Dr. Anke Stoll (University of Amsterdam, Netherlands) Human Judgments, Machine Decisions: Annotation Bias in Machine Learning Classification (Cancelled)
- Datum: 20. May 2026
- Time: 16:15
- Street: Linzer Str. 4
- Room: 60.070
In this talk, I discuss my ongoing research on bias in machine learning systems, focusing on how systematic differences in human judgments may shape the decision-making of models trained on these judgments. In particular, I explore how insights from the social sciences can inform research designs for detecting and modeling annotation bias in machine learning systems. I present work from my current project at the University of Amsterdam with colleagues from communication science and social psychology, where we examine whether the political orientation of annotators influences how AI models classify facial expressions (i.e., emotions). I also discuss my work on annotator bias in the detection of uncivil and deliberative comments in online discourse, showing that decisions about what constitutes a valuable user contribution can be influenced by the formal education of annotators.

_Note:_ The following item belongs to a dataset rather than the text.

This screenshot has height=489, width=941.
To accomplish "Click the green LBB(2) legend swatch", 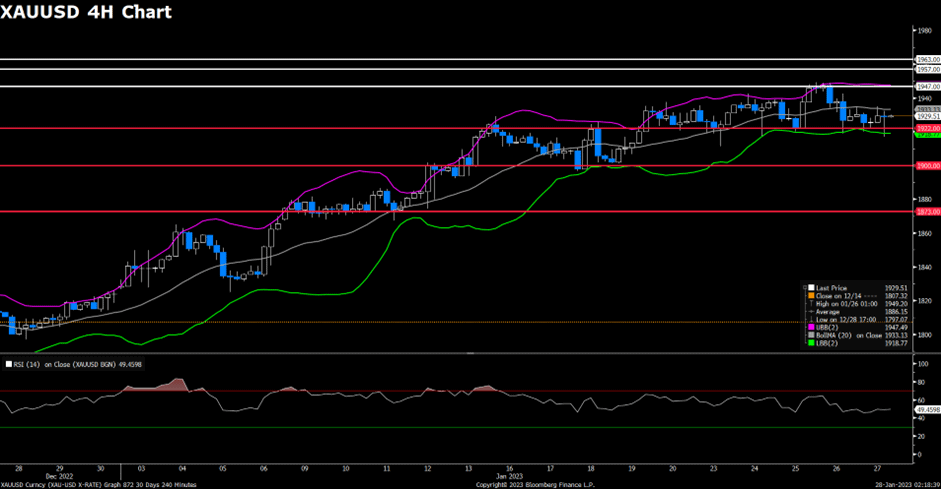I will (x=809, y=343).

As machine learning systems increasingly operate within digital media environments, they may shape how people are represented, categorized, and moderated in mediated communication contexts. I look forward to discussing how research on AI bias can connect with perspectives and research questions in communication science.
Bio:
Dr. Anke Stoll is a postdoctoral researcher in computational communication science at the University of Amsterdam, affiliated with the Departments of Communication Science and Social Psychology. In her research, she investigates how biases in computer vision (e.g., facial recognition) and natural language processing (e.g., incivility detection) shape the decision-making processes of AI systems, with the broader goal of developing fair and accountable approaches for both research and real-world applications.